O nivolumabe é um medicamento imunoterápico pertencente à classe dos inibidores de checkpoint imunológico. Ele atua bloqueando a proteína PD-1 (programmed cell death protein 1) presente na superfície dos linfócitos T, impedindo que as células cancerígenas se escondam do sistema imunológico. Com isso, o próprio sistema de defesa do corpo é ativado para combater o tumor.

Este fármaco é aprovado para o tratamento de diversos tipos de câncer, incluindo melanoma avançado, câncer de pulmão de células não pequenas, carcinoma de células renais, linfoma de Hodgkin clássico refratário, carcinoma de células escamosas de cabeça e pescoço, entre outros. O nivolumabe pode ser usado isoladamente ou em combinação com outros medicamentos, como o ipilimumabe.

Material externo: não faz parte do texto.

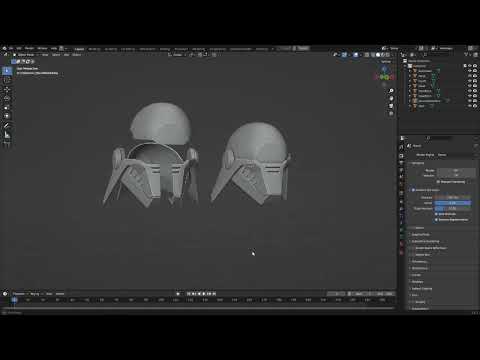Expand the Subsurface Scattering panel
The width and height of the screenshot is (480, 360).
tap(425, 241)
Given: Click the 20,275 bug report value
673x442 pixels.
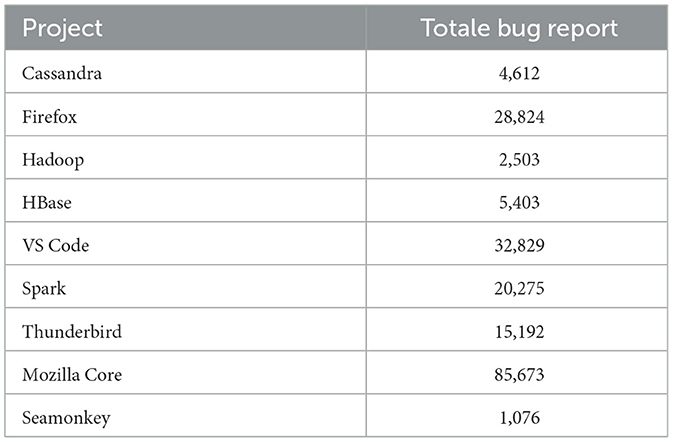Looking at the screenshot, I should coord(519,288).
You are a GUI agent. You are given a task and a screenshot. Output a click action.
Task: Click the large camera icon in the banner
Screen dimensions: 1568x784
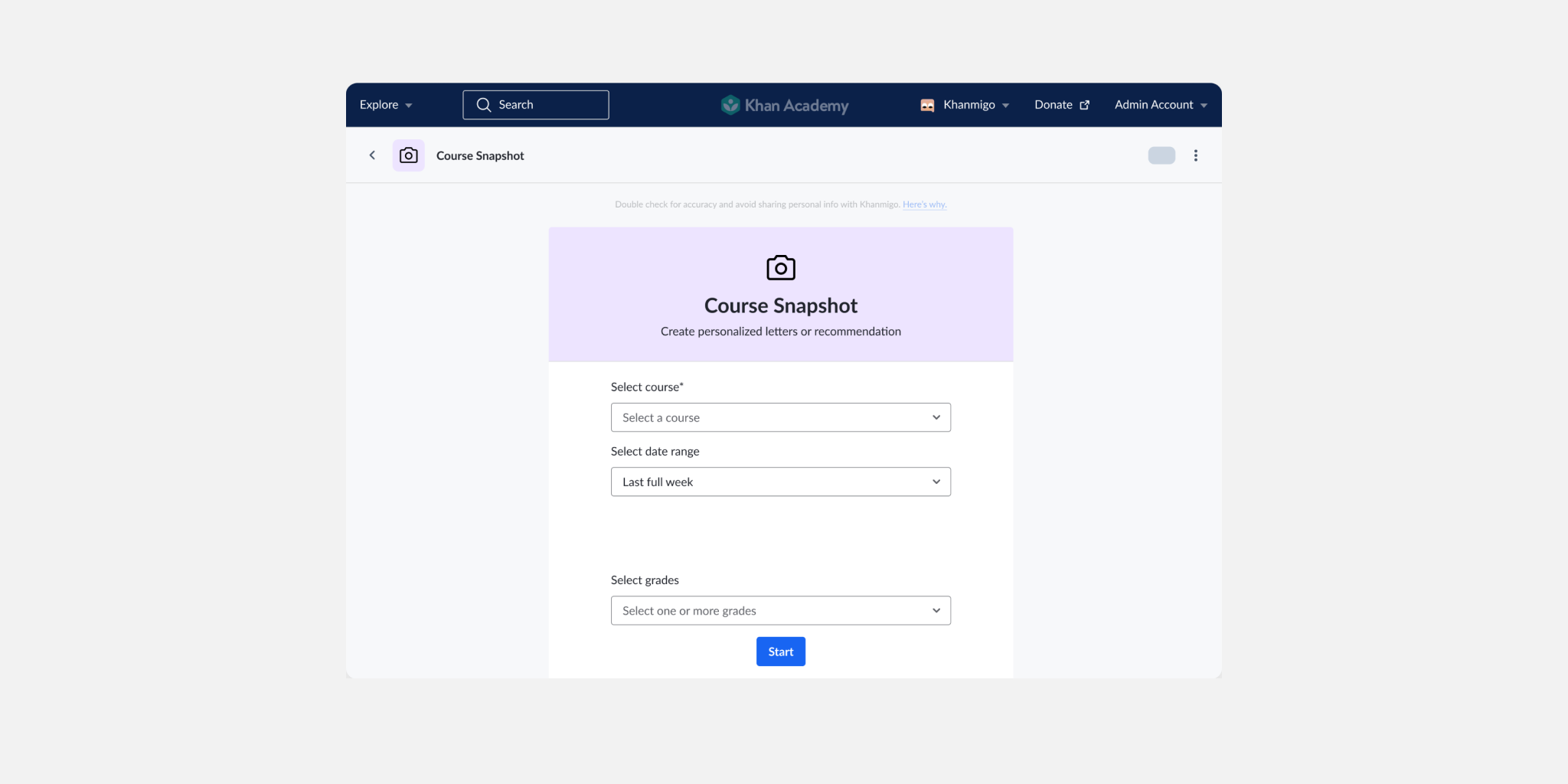pos(780,268)
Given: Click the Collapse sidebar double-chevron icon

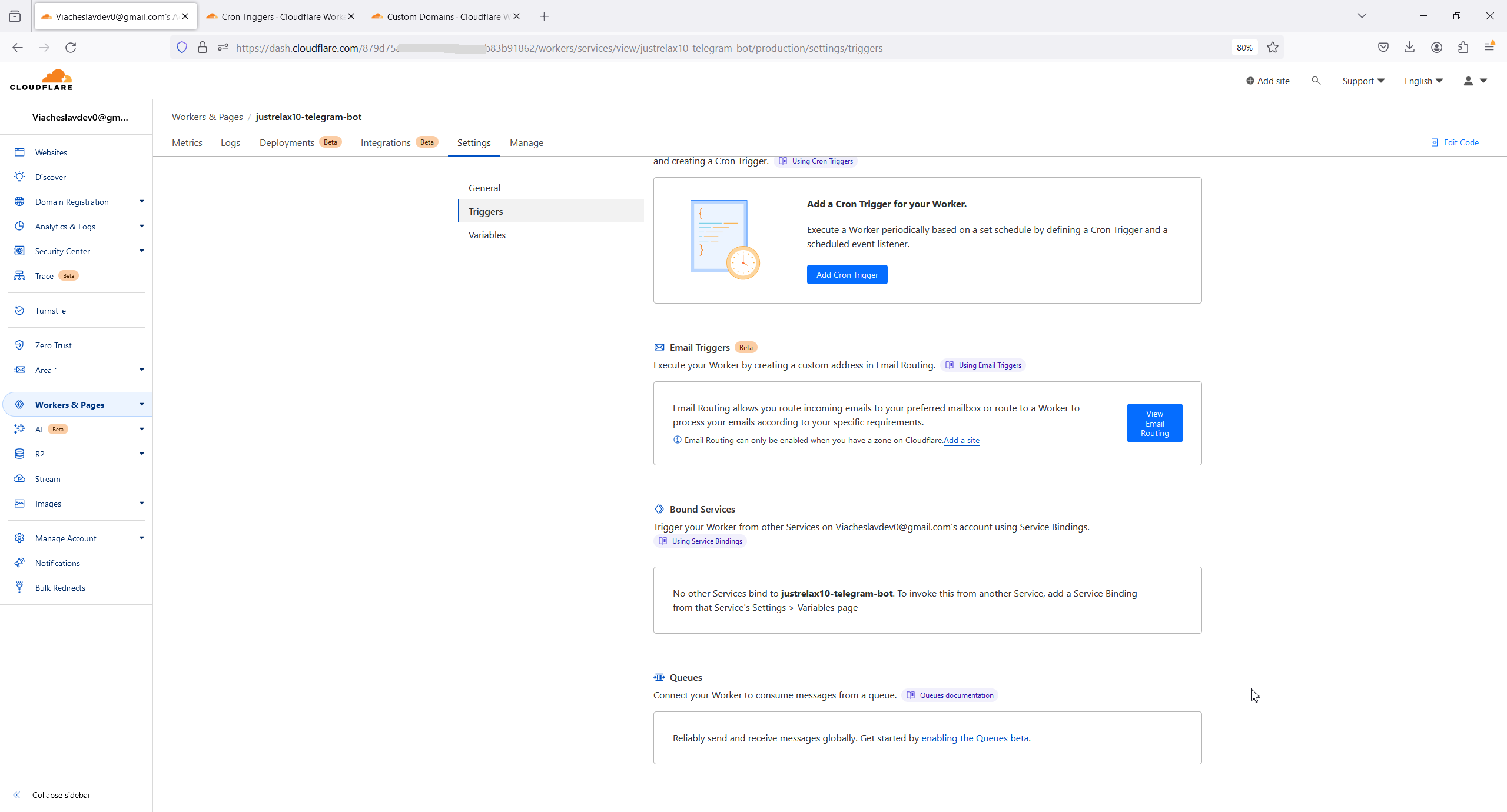Looking at the screenshot, I should point(16,795).
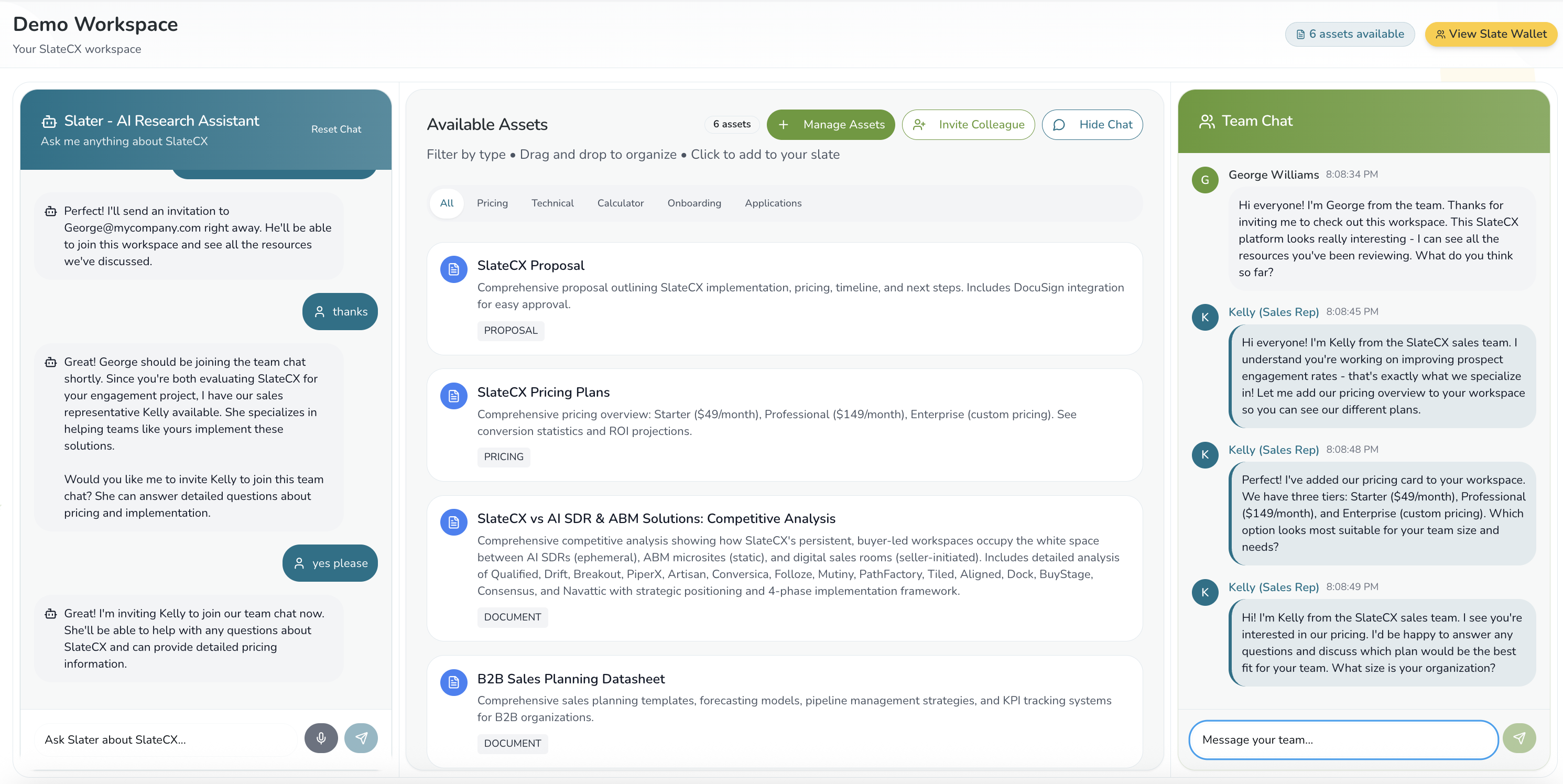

Como todo medicamento, o nivolumabe pode causar efeitos colaterais, sendo os mais comuns fadiga, erupções cutâneas, diarreia, náuseas e reações relacionadas à infusão. Efeitos mais graves, embora raros, incluem reações autoimunes que afetam órgãos como pulmões, fígado, intestinos e glândulas endócrinas. O acompanhamento médico regular é essencial durante o tratamento.

Mecanismo de ação

O nivolumabe é um anticorpo monoclonal humano que se liga ao receptor PD-1 nos linfócitos T. Em condições normais, a interação PD-1/PD-L1 regula negativamente a resposta imune, evitando autoimunidade. Células tumorais frequentemente expressam PD-L1 para escapar do ataque imunológico. Ao bloquear PD-1, o nivolumabe restaura a atividade antitumoral dos linfócitos T.

Indicações comuns

  • Melanoma avançado (irressecável ou metastático)
  • Câncer de pulmão de células não pequenas (avançado ou metastático)
  • Carcinoma de células renais (avançado)
  • Linfoma de Hodgkin clássico refratário ou recidivado
  • Carcinoma de células escamosas de cabeça e pescoço (recidivado ou metastático)
  • Carcinoma urotelial (em certos casos)
  • Câncer colorretal com instabilidade de microssatélites (MSI-H) ou deficiência no reparo (dMMR)
  • Carcinoma hepatocelular (em combinação)

Efeitos colaterais e cuidados

Os efeitos adversos mais frequentes são gerenciáveis e incluem fadiga, anorexia, diarreia, constipação, náuseas, vômitos, tosse, dispneia, erupções cutâneas, prurido e artralgia. Efeitos imunomediados podem ocorrer em qualquer órgão, exigindo monitoramento contínuo. Pacientes devem relatar imediatamente qualquer sintoma novo ou agravamento ao seu oncologista.

Perguntas frequentes sobre o nivolumabe

O nivolumabe é um tipo de quimioterapia?

Não. O nivolumabe é um imunoterápico, não uma quimioterapia tradicional. Ele age estimulando o sistema imunológico a combater o câncer, em vez de atacar diretamente as células cancerígenas.

O nivolumabe pode curar o câncer?

Em alguns pacientes, o nivolumabe pode levar à remissão completa e duradoura. No entanto, a resposta varia conforme o tipo de câncer e as características individuais. Não há garantia de cura, mas o medicamento tem mostrado resultados significativos em muitos casos.

Quanto tempo dura o tratamento com nivolumabe?

O tratamento geralmente é administrado a cada 2 ou 4 semanas por via intravenosa. A duração depende da resposta e da tolerância, podendo continuar enquanto houver benefício e os efeitos colaterais forem manejáveis. Em alguns casos, o tratamento pode ser suspenso após dois anos se houver resposta completa.

O nivolumabe causa queda de cabelo?

Diferente de muitos quimioterápicos, o nivolumabe raramente causa queda de cabelo. Os efeitos colaterais mais comuns são fadiga, erupções cutâneas e diarreia.